■ Available records:
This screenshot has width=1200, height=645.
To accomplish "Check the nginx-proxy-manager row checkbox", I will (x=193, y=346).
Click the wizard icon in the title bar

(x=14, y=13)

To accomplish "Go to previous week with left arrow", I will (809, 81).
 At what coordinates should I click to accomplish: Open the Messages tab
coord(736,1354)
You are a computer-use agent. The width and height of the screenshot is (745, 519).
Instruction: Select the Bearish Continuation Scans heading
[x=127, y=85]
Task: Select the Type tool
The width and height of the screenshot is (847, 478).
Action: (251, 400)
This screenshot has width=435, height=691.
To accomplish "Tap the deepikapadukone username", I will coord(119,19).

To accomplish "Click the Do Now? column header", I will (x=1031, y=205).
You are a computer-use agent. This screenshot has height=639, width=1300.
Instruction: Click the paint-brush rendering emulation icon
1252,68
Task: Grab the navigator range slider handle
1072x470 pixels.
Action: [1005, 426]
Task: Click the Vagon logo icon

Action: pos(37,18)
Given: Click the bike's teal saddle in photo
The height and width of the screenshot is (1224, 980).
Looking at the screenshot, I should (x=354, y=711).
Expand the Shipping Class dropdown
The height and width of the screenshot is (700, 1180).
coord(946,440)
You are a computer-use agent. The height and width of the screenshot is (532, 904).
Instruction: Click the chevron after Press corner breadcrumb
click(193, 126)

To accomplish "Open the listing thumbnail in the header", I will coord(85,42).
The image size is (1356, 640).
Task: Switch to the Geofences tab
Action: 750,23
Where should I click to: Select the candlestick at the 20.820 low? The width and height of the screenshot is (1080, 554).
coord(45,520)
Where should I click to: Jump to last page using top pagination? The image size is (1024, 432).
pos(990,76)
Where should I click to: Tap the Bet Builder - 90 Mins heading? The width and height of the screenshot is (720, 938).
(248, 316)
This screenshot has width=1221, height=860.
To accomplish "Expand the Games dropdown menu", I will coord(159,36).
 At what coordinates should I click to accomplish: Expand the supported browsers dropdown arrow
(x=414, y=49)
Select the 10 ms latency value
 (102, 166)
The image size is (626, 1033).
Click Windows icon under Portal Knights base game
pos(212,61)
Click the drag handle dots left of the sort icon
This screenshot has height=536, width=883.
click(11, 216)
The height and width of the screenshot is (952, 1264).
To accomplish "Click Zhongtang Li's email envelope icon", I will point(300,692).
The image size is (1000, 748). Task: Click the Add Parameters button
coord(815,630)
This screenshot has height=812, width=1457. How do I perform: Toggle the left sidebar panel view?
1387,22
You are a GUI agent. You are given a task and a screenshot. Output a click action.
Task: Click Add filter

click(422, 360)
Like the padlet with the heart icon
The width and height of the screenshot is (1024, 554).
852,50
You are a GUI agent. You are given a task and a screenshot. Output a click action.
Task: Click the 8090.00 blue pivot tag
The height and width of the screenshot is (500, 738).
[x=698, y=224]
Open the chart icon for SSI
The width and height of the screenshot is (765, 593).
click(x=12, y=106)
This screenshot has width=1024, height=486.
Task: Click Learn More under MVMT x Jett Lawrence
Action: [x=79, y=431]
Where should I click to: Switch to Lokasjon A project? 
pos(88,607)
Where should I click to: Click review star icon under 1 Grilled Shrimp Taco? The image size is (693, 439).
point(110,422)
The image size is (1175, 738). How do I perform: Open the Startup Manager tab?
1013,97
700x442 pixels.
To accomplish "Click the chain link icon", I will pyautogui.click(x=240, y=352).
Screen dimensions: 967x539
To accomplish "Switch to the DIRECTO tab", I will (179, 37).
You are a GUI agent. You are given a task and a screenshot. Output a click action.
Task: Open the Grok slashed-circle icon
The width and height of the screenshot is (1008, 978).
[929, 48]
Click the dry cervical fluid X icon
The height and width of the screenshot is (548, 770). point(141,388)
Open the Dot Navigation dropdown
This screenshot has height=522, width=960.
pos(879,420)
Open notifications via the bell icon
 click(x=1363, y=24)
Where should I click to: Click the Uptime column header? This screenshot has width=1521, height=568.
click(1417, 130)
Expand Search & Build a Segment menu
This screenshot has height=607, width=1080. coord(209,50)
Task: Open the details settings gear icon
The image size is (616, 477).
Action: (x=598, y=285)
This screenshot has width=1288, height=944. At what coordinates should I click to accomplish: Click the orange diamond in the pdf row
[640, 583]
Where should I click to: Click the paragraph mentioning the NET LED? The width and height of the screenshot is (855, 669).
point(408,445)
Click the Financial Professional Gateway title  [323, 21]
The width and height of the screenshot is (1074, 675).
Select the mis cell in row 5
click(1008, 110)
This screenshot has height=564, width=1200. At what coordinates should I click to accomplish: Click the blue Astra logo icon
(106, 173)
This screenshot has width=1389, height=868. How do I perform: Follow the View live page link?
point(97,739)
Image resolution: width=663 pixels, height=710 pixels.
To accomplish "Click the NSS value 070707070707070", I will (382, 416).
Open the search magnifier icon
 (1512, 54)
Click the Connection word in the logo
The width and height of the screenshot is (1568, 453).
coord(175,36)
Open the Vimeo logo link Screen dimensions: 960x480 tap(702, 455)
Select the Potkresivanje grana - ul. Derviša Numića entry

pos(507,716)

■ Work to be completed: Write out the data once more, word for word.

■ Written solution:
This screenshot has width=1200, height=645.
To accomplish "Check the nginx-proxy-manager row checkbox", I will (x=193, y=346).
Click the wizard icon in the title bar

(x=14, y=13)

To accomplish "Go to previous week with left arrow", I will (809, 81).
 At what coordinates should I click to accomplish: Open the Messages tab
coord(736,1354)
You are a computer-use agent. The width and height of the screenshot is (745, 519).
Instruction: Select the Bearish Continuation Scans heading
[x=127, y=85]
Task: Select the Type tool
The width and height of the screenshot is (847, 478).
Action: (251, 400)
This screenshot has width=435, height=691.
To accomplish "Tap the deepikapadukone username", I will coord(119,19).

To accomplish "Click the Do Now? column header", I will (x=1031, y=205).
You are a computer-use agent. This screenshot has height=639, width=1300.
Instruction: Click the paint-brush rendering emulation icon
1252,68
Task: Grab the navigator range slider handle
1072x470 pixels.
Action: [1005, 426]
Task: Click the Vagon logo icon

Action: pos(37,18)
Given: Click the bike's teal saddle in photo
The height and width of the screenshot is (1224, 980).
Looking at the screenshot, I should (x=354, y=711).
Expand the Shipping Class dropdown
The height and width of the screenshot is (700, 1180).
coord(946,440)
You are a computer-use agent. The height and width of the screenshot is (532, 904).
Instruction: Click the chevron after Press corner breadcrumb
click(193, 126)

To accomplish "Open the listing thumbnail in the header", I will coord(85,42).
The image size is (1356, 640).
Task: Switch to the Geofences tab
Action: 750,23
Where should I click to: Select the candlestick at the 20.820 low? The width and height of the screenshot is (1080, 554).
coord(45,520)
Where should I click to: Jump to last page using top pagination? The image size is (1024, 432).
pos(990,76)
Where should I click to: Tap the Bet Builder - 90 Mins heading? The width and height of the screenshot is (720, 938).
(248, 316)
This screenshot has width=1221, height=860.
To accomplish "Expand the Games dropdown menu", I will coord(159,36).
 At what coordinates should I click to accomplish: Expand the supported browsers dropdown arrow
(x=414, y=49)
Select the 10 ms latency value
 (102, 166)
The image size is (626, 1033).
Click Windows icon under Portal Knights base game
pos(212,61)
Click the drag handle dots left of the sort icon
This screenshot has height=536, width=883.
click(11, 216)
The height and width of the screenshot is (952, 1264).
To accomplish "Click Zhongtang Li's email envelope icon", I will point(300,692).
The image size is (1000, 748). Task: Click the Add Parameters button
coord(815,630)
This screenshot has height=812, width=1457. How do I perform: Toggle the left sidebar panel view?
1387,22
You are a GUI agent. You are given a task and a screenshot. Output a click action.
Task: Click Add filter

click(422, 360)
Like the padlet with the heart icon
The width and height of the screenshot is (1024, 554).
852,50
You are a GUI agent. You are given a task and a screenshot. Output a click action.
Task: Click the 8090.00 blue pivot tag
The height and width of the screenshot is (500, 738).
[x=698, y=224]
Open the chart icon for SSI
The width and height of the screenshot is (765, 593).
click(x=12, y=106)
This screenshot has width=1024, height=486.
Task: Click Learn More under MVMT x Jett Lawrence
Action: [x=79, y=431]
Where should I click to: Switch to Lokasjon A project? 
pos(88,607)
Where should I click to: Click review star icon under 1 Grilled Shrimp Taco? The image size is (693, 439).
point(110,422)
The image size is (1175, 738). How do I perform: Open the Startup Manager tab?
1013,97
700x442 pixels.
To accomplish "Click the chain link icon", I will pyautogui.click(x=240, y=352).
Screen dimensions: 967x539
To accomplish "Switch to the DIRECTO tab", I will (179, 37).
You are a GUI agent. You are given a task and a screenshot. Output a click action.
Task: Open the Grok slashed-circle icon
The width and height of the screenshot is (1008, 978).
[929, 48]
Click the dry cervical fluid X icon
The height and width of the screenshot is (548, 770). point(141,388)
Open the Dot Navigation dropdown
This screenshot has height=522, width=960.
pos(879,420)
Open notifications via the bell icon
 click(x=1363, y=24)
Where should I click to: Click the Uptime column header? This screenshot has width=1521, height=568.
click(1417, 130)
Expand Search & Build a Segment menu
This screenshot has height=607, width=1080. coord(209,50)
Task: Open the details settings gear icon
The image size is (616, 477).
Action: (x=598, y=285)
This screenshot has width=1288, height=944. At what coordinates should I click to accomplish: Click the orange diamond in the pdf row
[640, 583]
Where should I click to: Click the paragraph mentioning the NET LED? The width and height of the screenshot is (855, 669).
point(408,445)
Click the Financial Professional Gateway title  [323, 21]
The width and height of the screenshot is (1074, 675).
Select the mis cell in row 5
click(1008, 110)
This screenshot has height=564, width=1200. At what coordinates should I click to accomplish: Click the blue Astra logo icon
(106, 173)
This screenshot has width=1389, height=868. How do I perform: Follow the View live page link?
point(97,739)
Image resolution: width=663 pixels, height=710 pixels.
To accomplish "Click the NSS value 070707070707070", I will (382, 416).
Open the search magnifier icon
 (1512, 54)
Click the Connection word in the logo
The width and height of the screenshot is (1568, 453).
coord(175,36)
Open the Vimeo logo link Screen dimensions: 960x480 tap(702, 455)
Select the Potkresivanje grana - ul. Derviša Numića entry

pos(507,716)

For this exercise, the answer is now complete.